══ Übungstext ══

Eine Krebsdiagnose bei Kindern bringt das Familiengefüge völlig durcheinander. Das Familienleben – mit all seinen Strukturen und Ritualen – findet von heute auf morgen nicht mehr wie gewohnt statt. Das erkrankte Kind fehlt über längere Zeiträume zuhause; oft ist auch ein Elternteil begleitend mit in der Klinik. Die Erkrankung zu verstehen, ist insbesondere für junge betroffene Kinder und deren Geschwister nicht leicht. Gefühle wie Verlustängste, Sorgen um das erkrankte Geschwisterkind, Vermissen der Eltern und gewohnter Rituale – all das ist eine psychisch herausfordernde Situation für die gesamte Familie.

Klara Höhn ist studierte Motologin und Psychologin und in dieser Position seit 2022 am Kinderonkologischen Zentrum aktiv.

Frau Höhn, wie gestaltet sich die psychosoziale Betreuung aus Perspektive der gesamten Familie?

Unser Angebot richtet sich nicht ausschließlich an die Kinder und Jugendlichen, die selbst erkrankt sind, es gilt auch für deren Familien (also Eltern und Geschwister, in manchen Fällen sogar Großeltern). Die Freiwilligkeit der Begleitung in dieser sensiblen Zeit wird betont und richtet sich nach dem Bedarf der Familien.  Der Inhalt der Begleitung ist dabei sehr individuell, mit Kindern natürlich eher spielerisch, da Kinder Themen im und über das Spiel verarbeiten. Mit zunehmendem Alter werden die Kontakte immer gesprächsorientierter.

Welche Hilfestellungen können Sie Eltern im Umgang mit ihren Kindern hinsichtlich der Erkrankung geben?

Gerade bei kleineren Kindern liegt der Fokus oftmals darauf, die Eltern bei der eigenen Stabilisierung und Verarbeitung zu unterstützen, damit sie bestmöglich für die Kinder da sein können. Wir helfen den Eltern auch dabei, eine altersgerechte Sprache im Zusammenhang mit der Erkrankung zu finden, in dem wir zum Teil mit den Familien gemeinsam eine bildliche Sprache für verschiedene Situationen entwickeln.

Wie sieht diese bildliche, kindgerechte Sprache aus?

Ich nenne Ihnen mal ein Beispiel: Wenn im Rahmen der Behandlung die Infusion an den Katheter oder Port angeschlossen werden muss, kann man den Kindern bildlich erklären, dass die Medikamente, die über den Infusionsständer laufen, wie eine Art Tankstelle für die Kinder sind, damit sie die Medizin tanken können, die ihnen hilft, wieder gesund zu werden.

═══
══ Gegebene Einträge ══

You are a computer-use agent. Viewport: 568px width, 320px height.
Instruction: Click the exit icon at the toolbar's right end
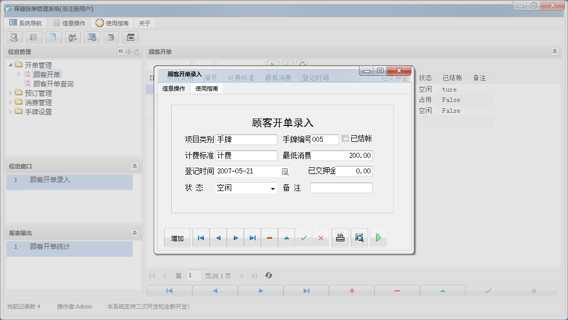tap(131, 37)
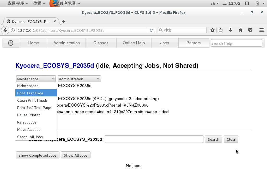Go to the Firefox home page icon

pyautogui.click(x=240, y=30)
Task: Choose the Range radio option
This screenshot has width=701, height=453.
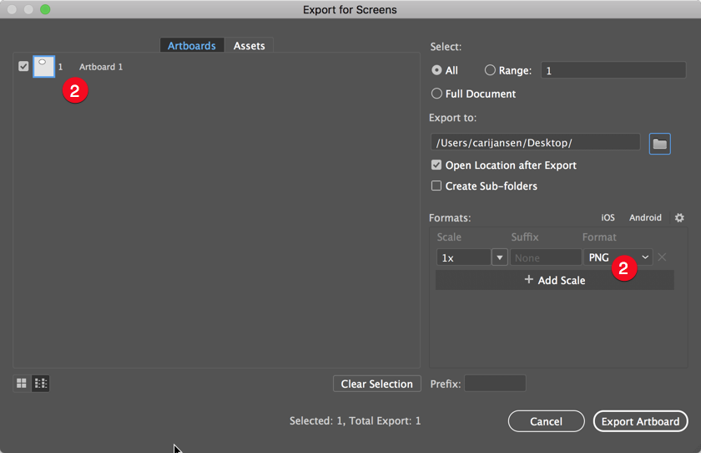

═══

**Aufgabenstellung:**
• a. Entnehmen Sie dem Text über die psychosoziale Betreuung krebskranker Kinder, seit wann Klara Höhn am Kinderonkologischen Zentrum tätig ist.
• b. Schreiben Sie den Text über die psychosoziale Betreuung krebskranker Kinder im Anschluss an den letzten Satz weiter.

**Lösungen:**
• a. Seit 2022.

• b.
Können Sie weitere Beispiele nennen?

Ja, als eine geeignete Metapher zur Erklärung der verschiedenen Behandlungen einer Krebserkrankung empfinde ich die Unkraut-Metapher: Wenn man sich vorstellt, dass Krebszellen kranke Zellen sind, die genau wie Unkraut in einem Beet die ganzen Nährstoffe schneller aufnehmen als andere Pflanzen und dadurch schneller wachsen, hat man verschiedene Möglichkeiten dieses Unkraut zu entfernen: So kann man das Unkraut in den Fugen von Terrassenfliesen beispielsweise mit einem Brenner wegmachen (Strahlentherapie). Es gibt auch die Möglichkeit, Unkraut in einem Beet mit einem Spaten oder einem anderen Werkzeug herauszunehmen (Operation). Eine weitere Möglichkeit ist der Unkrautvernichter (Chemotherapie). Man gibt ihn in den Boden des Beetes und weil man weiß, dass Unkraut deutlich schneller Flüssigkeit und Nährstoffe aus dem Boden aufnimmt, nimmt überwiegend das Unkraut das Mittel auf und geht ein.

Wie häufig und wo finden die Gespräche mit Familien bzw. Geschwisterkindern statt?

Das Angebot sieht vor, dass alle Familien mindestens ein erstes Gespräch wahrnehmen können. Je nach Bedarf begleiten wir die Familien intensiver oder weniger intensiv im Verlauf der Behandlung und darüber hinaus; bis in die Langzeitnachsorge. Es kommt vor, dass eine Familie zwar ein Erstgespräch in Anspruch nimmt, aber im weiteren Verlauf nur sehr wenige oder kurze Kontakte wahrnehmen möchte. Andere hingegen sind offen und freuen sich über eine kontinuierliche Begleitung in dieser Zeit. Bei Bedarf werden die Familien durch regelmäßige Begleitung, Beratungsgespräche oder sogar konkrete Hilfestellungen im Umgang mit herausfordernden Situationen, aber auch in Bezug auf ein verbessertes Krankheitsverständnis unterstützt. Im Rahmen der Pandemie war es lange Zeit nicht möglich, auch Geschwisterkinder im Krankenhaus mit zu betreuen. Wir sind froh darüber, dass dies nun wieder möglich ist. In der Regel werden separate Termine mit den Geschwisterkindern, gegebenenfalls auch mit den Eltern, vereinbart, sofern Bedarf besteht.